Sepsis is a life‐threatening organ dysfunction syndrome, and liver is a susceptible target organ in sepsis, because the activation of inflammatory pathways contributes to septic liver injury. Oxidative stress has been documented to participate in septic liver injury, because it not only directly induces oxidative genotoxicity, but also exacerbates inflammatory pathways to potentiate damage of liver. Therefore, to ameliorate oxidative stress is promising for protecting liver in sepsis. Wogonin is the compound extracted from the medicinal plant Scutellaria baicalensis Geogi and was found to exert therapeutic effects in multiple inflammatory diseases via alleviation of oxidative stress. However, whether wogonin is able to mitigate septic liver injury remains unknown. Herein, we firstly proved that wogonin treatment could improve survival of mice with lipopolysaccharide (LPS)‐ or caecal ligation and puncture (CLP)‐induced sepsis, together with restoration of reduced body temperature and respiratory rate, and suppression of several pro‐inflammatory cytokines in circulation. Then, we found that wogonin effectively alleviated liver injury via potentiation of the anti‐oxidative capacity. To be specific, wogonin activated Nrf2 thereby promoting expressions of anti‐oxidative enzymes including NQO‐1, GST, HO‐1, SOD1 and SOD2 in hepatocytes. Moreover, wogonin‐induced Nrf2 activation could suppress NF‐κB‐regulated up‐regulation of pro‐inflammatory cytokines.

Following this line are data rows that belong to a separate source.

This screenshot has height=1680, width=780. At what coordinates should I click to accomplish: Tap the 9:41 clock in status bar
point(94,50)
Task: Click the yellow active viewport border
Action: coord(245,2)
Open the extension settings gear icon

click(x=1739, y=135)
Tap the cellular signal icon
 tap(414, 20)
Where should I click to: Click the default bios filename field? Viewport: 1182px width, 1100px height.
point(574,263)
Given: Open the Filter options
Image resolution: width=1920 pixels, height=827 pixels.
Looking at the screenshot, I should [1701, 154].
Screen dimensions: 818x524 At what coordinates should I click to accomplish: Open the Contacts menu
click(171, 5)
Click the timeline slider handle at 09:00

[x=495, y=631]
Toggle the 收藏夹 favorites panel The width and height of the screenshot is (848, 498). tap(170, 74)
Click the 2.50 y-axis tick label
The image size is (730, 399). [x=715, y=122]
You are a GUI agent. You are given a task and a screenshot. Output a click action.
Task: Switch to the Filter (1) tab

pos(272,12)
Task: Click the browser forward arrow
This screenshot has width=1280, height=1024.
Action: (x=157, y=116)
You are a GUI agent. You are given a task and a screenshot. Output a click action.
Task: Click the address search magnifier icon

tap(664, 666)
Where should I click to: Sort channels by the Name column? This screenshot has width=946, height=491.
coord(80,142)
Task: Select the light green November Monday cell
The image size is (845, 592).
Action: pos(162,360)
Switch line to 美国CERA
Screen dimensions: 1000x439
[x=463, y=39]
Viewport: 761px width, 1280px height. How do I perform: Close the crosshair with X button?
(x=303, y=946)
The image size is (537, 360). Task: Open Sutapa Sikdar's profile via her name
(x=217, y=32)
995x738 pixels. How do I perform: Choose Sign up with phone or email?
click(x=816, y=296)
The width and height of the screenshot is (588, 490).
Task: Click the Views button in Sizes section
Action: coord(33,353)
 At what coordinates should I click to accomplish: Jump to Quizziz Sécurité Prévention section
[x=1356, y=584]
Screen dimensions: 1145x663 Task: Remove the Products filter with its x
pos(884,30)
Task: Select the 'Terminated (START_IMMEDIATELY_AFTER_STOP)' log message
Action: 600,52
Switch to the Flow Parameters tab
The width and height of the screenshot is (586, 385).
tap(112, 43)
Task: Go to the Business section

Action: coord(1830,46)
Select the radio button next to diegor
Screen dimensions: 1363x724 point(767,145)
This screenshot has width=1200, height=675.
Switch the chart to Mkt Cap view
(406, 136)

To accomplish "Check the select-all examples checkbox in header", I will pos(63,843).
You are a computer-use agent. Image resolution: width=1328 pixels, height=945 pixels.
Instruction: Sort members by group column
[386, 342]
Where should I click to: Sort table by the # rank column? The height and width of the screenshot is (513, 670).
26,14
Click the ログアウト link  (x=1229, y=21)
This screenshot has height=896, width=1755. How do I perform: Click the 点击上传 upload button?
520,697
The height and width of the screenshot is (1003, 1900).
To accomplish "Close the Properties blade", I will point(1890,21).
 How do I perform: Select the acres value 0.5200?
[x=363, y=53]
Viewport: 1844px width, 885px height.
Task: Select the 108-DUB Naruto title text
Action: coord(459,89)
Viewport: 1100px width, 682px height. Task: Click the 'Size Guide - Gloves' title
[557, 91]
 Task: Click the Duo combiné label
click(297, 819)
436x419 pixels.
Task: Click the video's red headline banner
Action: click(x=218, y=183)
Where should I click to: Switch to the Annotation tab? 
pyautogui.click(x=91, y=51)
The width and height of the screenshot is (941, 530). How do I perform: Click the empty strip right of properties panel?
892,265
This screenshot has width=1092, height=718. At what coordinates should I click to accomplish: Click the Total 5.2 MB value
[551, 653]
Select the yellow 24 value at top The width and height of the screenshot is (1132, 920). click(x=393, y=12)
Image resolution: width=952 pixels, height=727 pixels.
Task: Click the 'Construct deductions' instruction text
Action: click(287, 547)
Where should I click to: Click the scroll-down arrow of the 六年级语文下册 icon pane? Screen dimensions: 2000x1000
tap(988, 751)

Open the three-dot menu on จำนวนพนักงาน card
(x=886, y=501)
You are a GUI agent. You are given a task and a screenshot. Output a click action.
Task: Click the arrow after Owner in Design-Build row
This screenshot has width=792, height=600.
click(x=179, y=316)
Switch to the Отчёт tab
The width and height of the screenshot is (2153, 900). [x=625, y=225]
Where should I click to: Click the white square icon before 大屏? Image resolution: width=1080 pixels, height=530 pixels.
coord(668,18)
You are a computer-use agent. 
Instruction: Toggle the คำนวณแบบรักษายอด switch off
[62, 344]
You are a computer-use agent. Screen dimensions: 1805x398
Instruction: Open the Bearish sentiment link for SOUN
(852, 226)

Ultimately, we provided in vivo evidence that wogonin activated Nrf2 signalling, potentiated anti‐oxidative enzymes and inhibited NF‐κB‐regulated pro‐inflammatory signalling. Taken together, this study demonstrates that wogonin can be the potential therapeutic agent for alleviating liver injury in sepsis by simultaneously ameliorating oxidative stress and inflammatory response through the activation of Nrf2.